In the material below, pictures must be dropped. Repeat exactly, and only, the lines from the line with "Screen dimensions: 891x400" to the line with "Image resolution: width=800", both ends included.

### RECORDS FOR THIS TASK
:::

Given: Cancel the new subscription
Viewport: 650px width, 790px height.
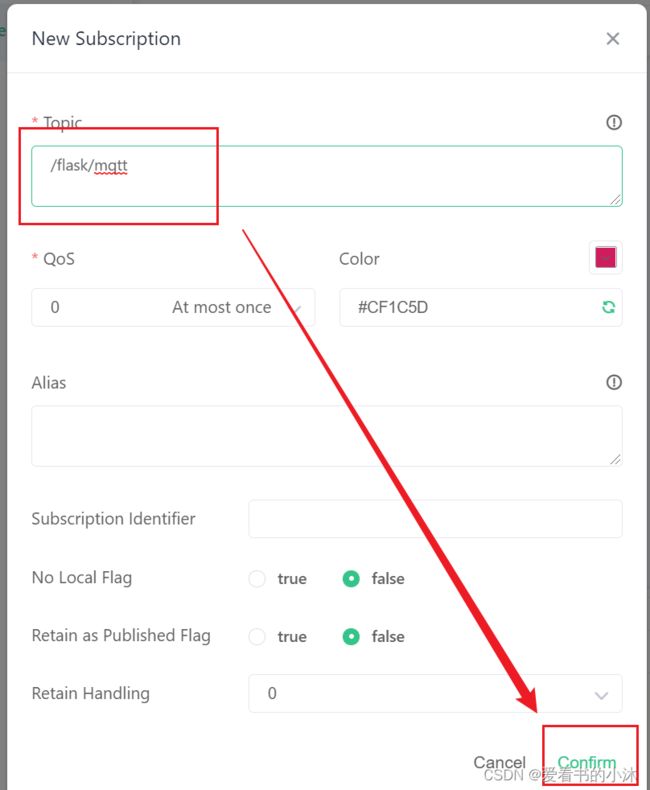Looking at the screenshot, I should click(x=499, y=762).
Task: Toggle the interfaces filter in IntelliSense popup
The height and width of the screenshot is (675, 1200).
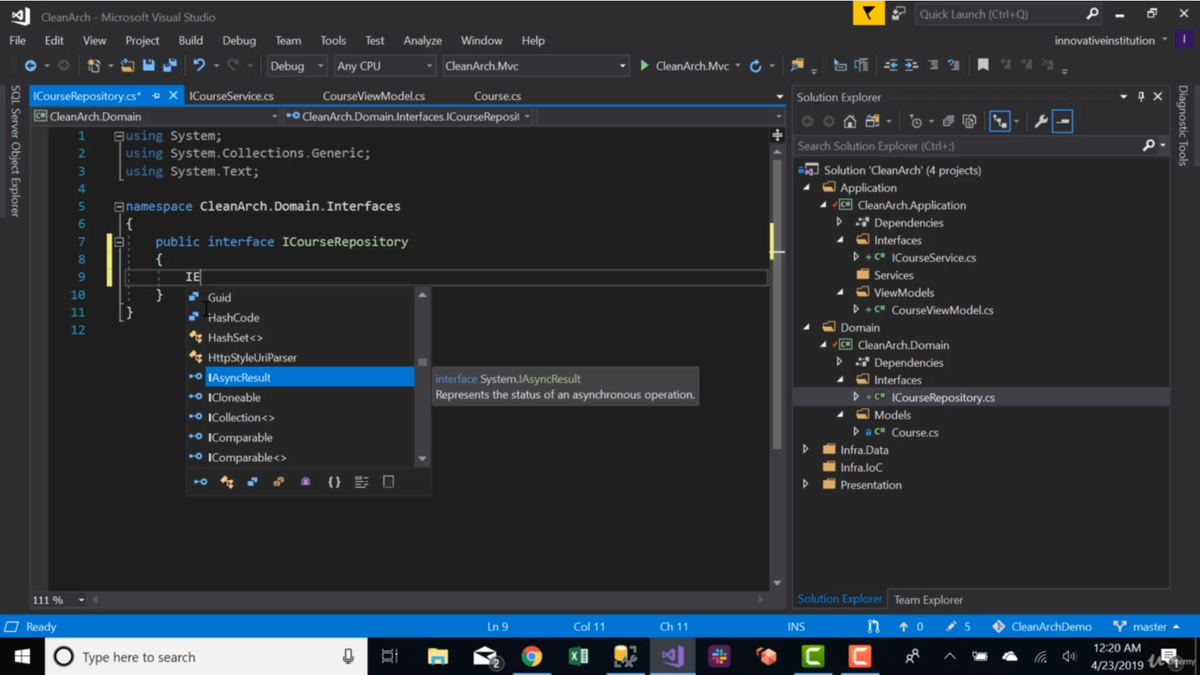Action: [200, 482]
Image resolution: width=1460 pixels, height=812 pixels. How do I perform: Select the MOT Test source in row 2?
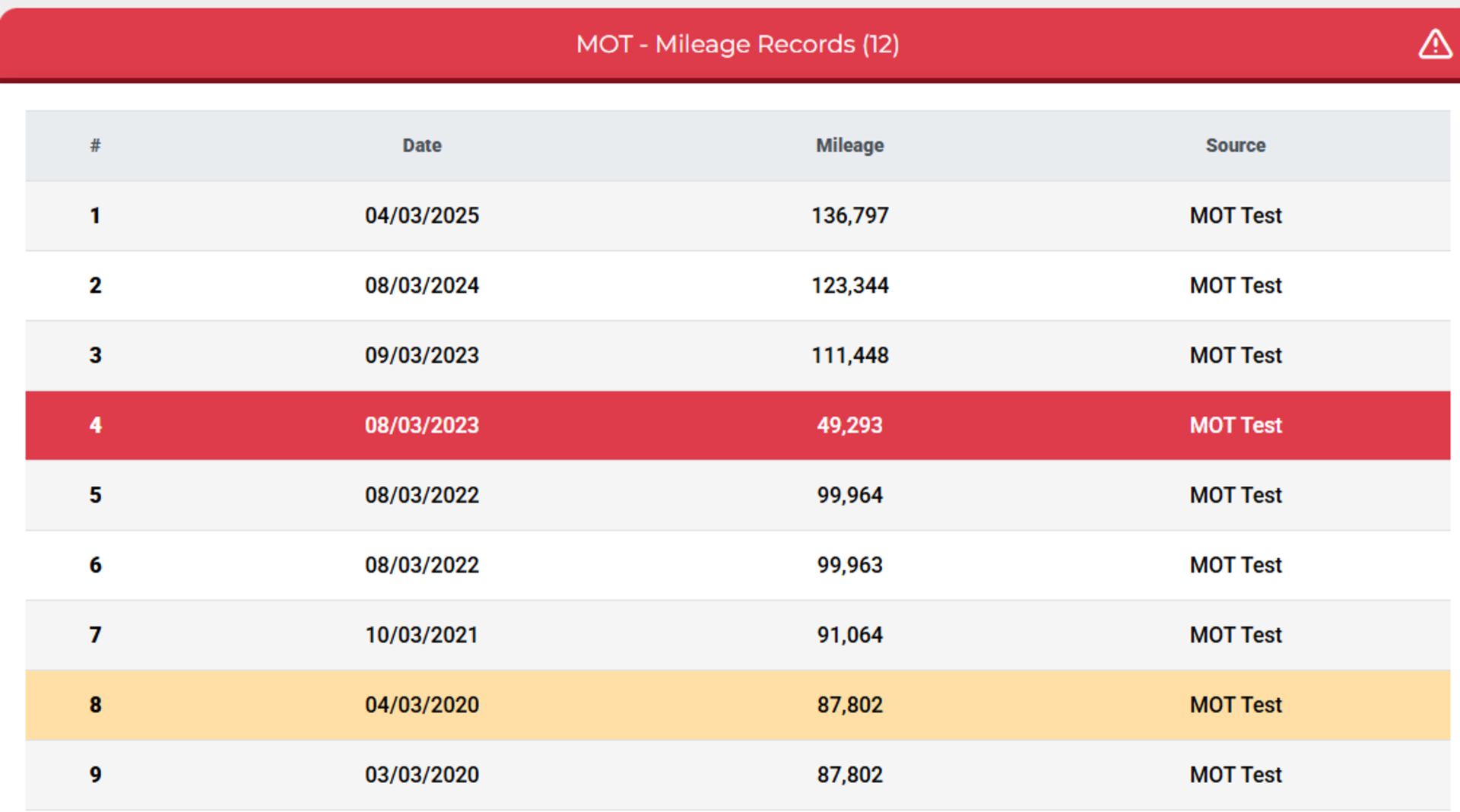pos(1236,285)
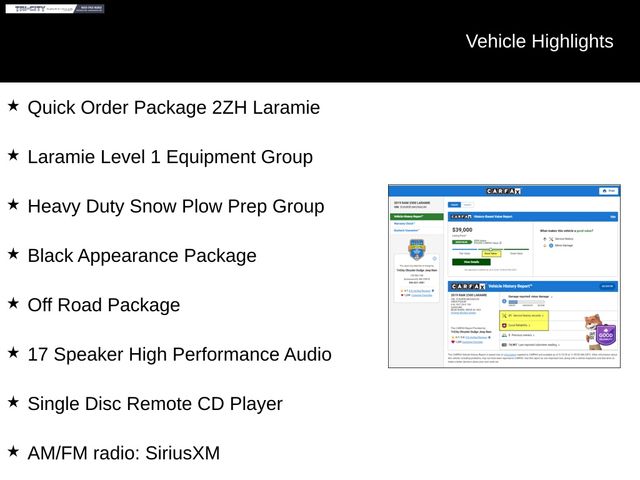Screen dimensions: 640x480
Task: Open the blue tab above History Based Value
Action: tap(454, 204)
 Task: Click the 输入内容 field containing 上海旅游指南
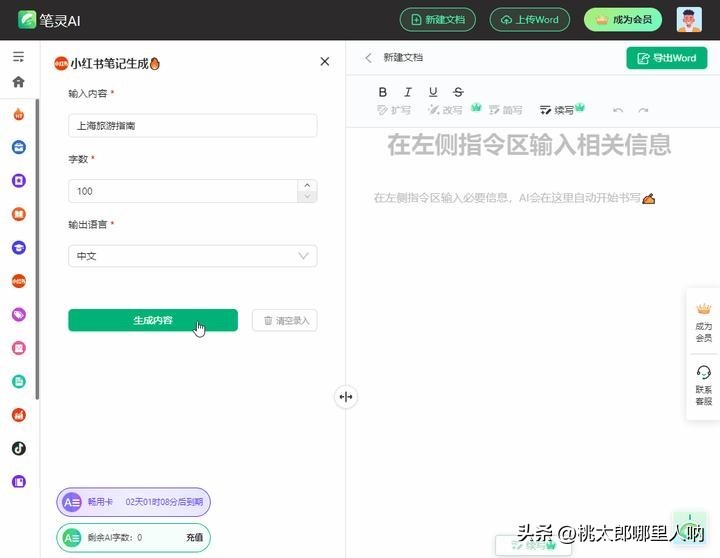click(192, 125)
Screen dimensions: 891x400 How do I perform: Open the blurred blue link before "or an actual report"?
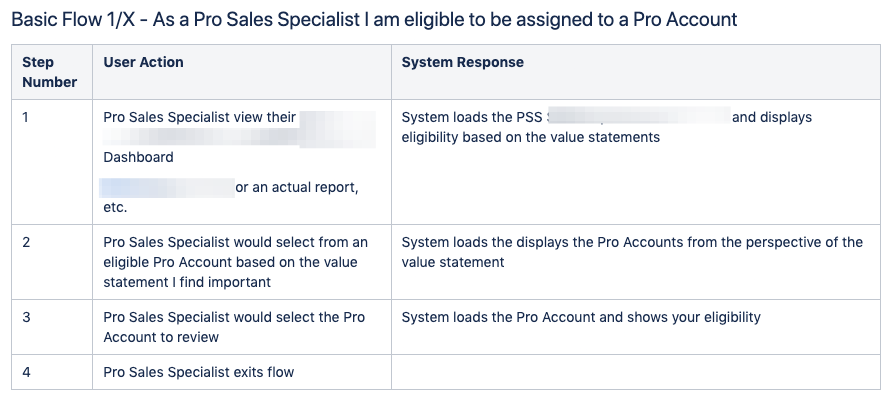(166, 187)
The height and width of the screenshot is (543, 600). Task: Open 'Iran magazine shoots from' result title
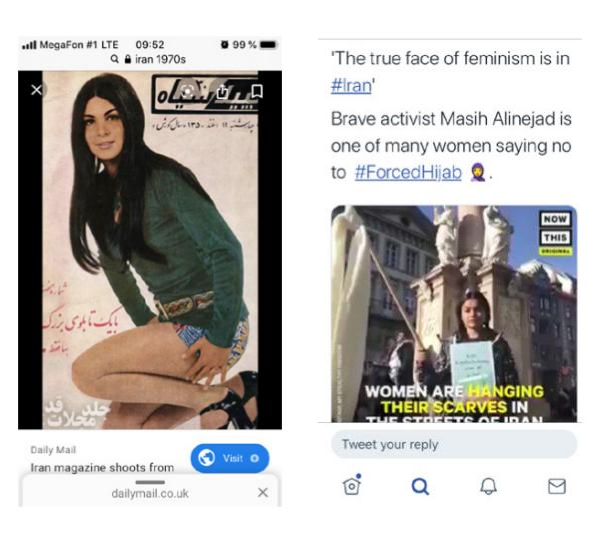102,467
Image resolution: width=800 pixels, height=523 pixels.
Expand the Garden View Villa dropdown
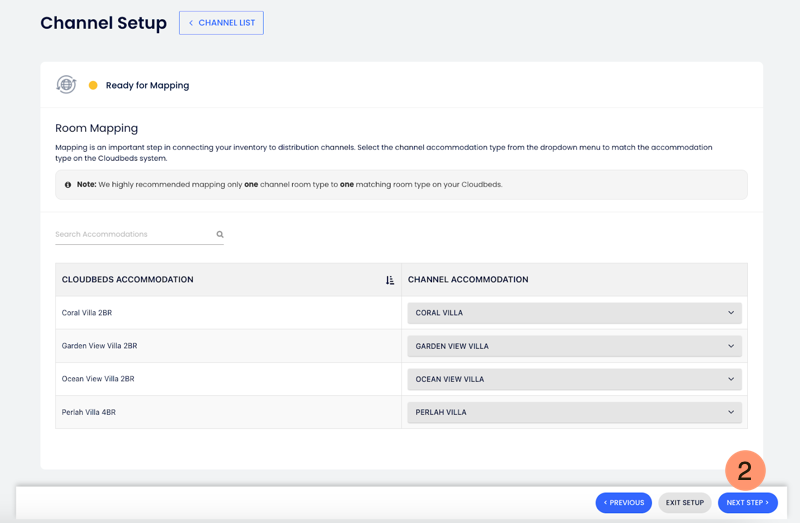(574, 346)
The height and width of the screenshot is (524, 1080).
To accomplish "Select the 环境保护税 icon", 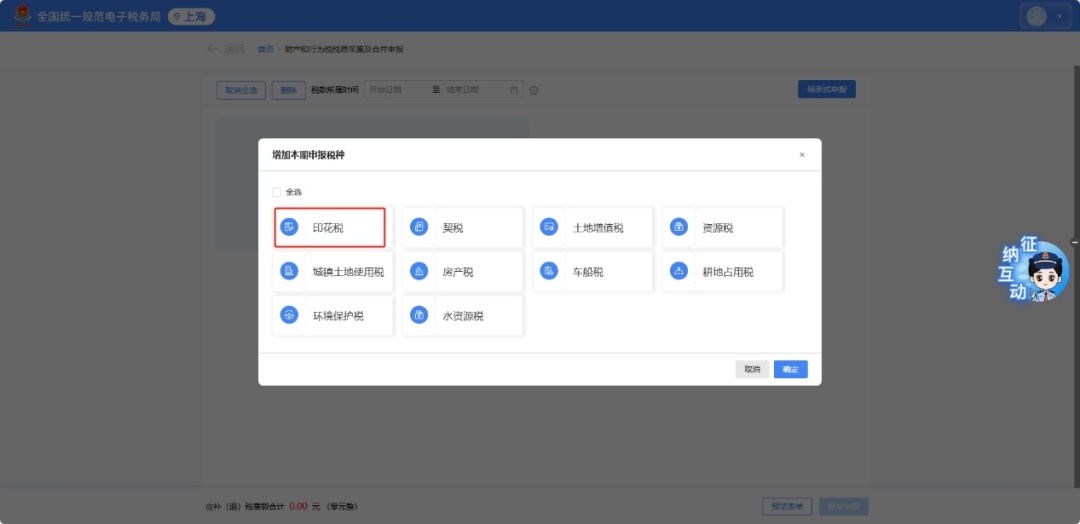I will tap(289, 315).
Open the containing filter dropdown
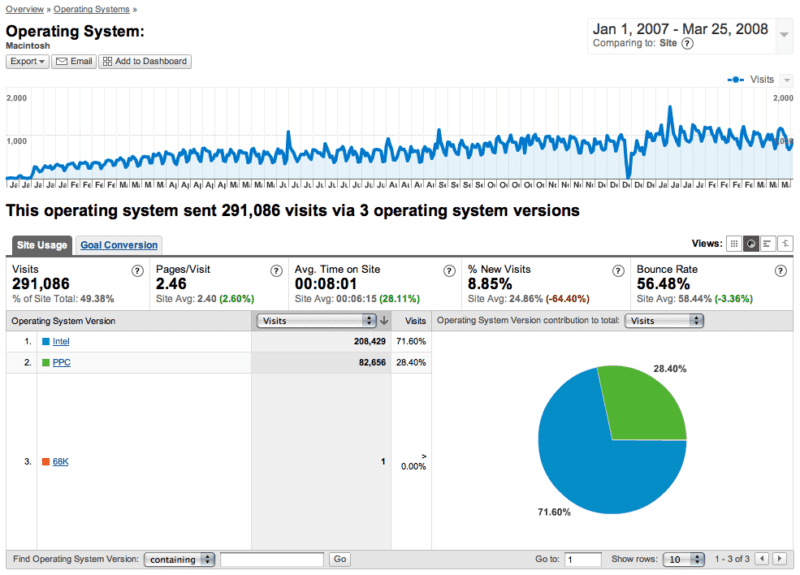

:::

### TASK ANSWER
Screen dimensions: 891x400 How do I perform: Open the blurred blue link before "or an actual report"?
(166, 187)
The height and width of the screenshot is (543, 600). Task: Open 'Iran magazine shoots from' result title
102,467
Image resolution: width=800 pixels, height=523 pixels.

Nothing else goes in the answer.